[What is expected]
Please copy out the lines from the one holding "Click the phpMyAdmin sailboat icon in Nginx套件" to the one holding "pyautogui.click(x=464, y=378)", inclusive, keeping the requests as they are but multiplying each coordinate in the answers by 0.3 and rounding to whole numbers, halves up. Give only those lines, without the pictures.

[Exercise materials]
_ _ _ _ _ _ _
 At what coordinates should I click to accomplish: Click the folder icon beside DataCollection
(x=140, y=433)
_ _ _ _ _ _ _
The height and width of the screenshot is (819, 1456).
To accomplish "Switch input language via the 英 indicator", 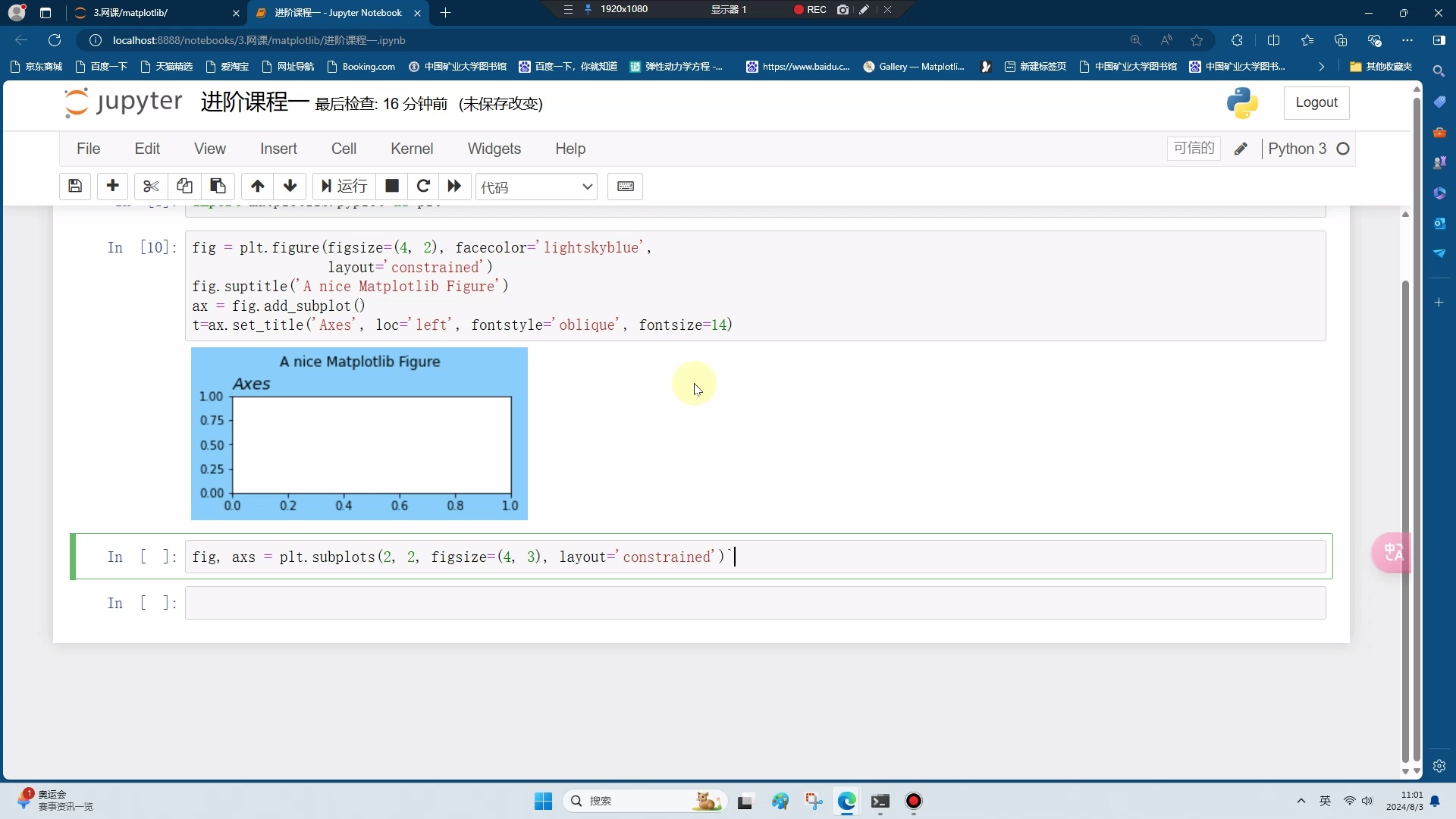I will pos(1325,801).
_ _ _ _ _ _ _
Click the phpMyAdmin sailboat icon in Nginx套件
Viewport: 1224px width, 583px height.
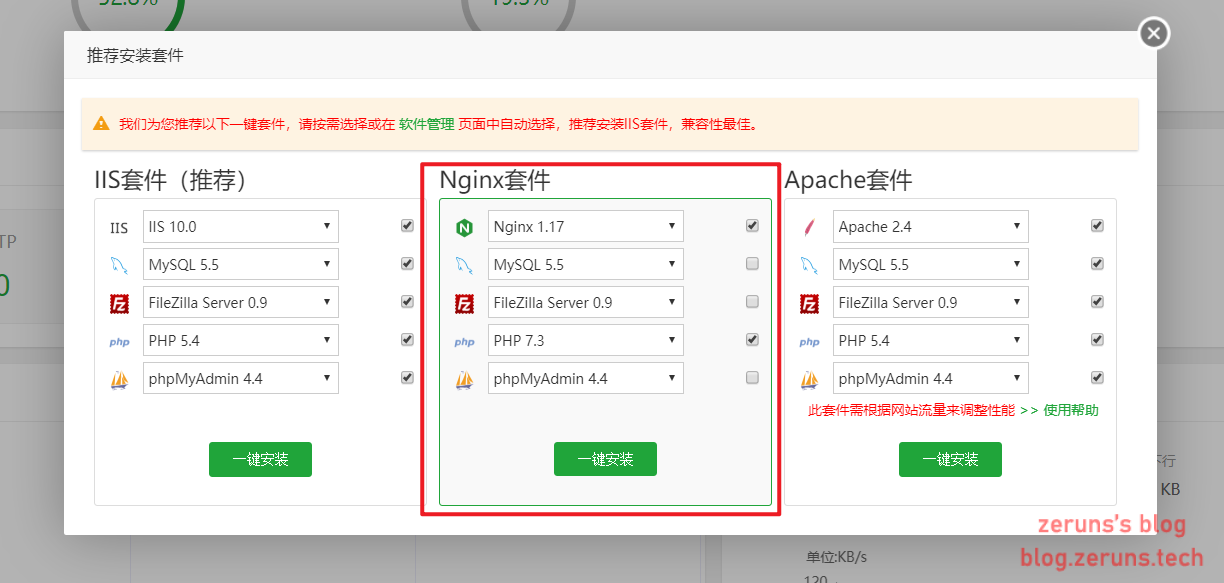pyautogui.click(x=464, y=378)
_ _ _ _ _ _ _
[Worked answer]
Click the phpMyAdmin sailboat icon in Nginx套件
Viewport: 1224px width, 583px height.
pyautogui.click(x=139, y=113)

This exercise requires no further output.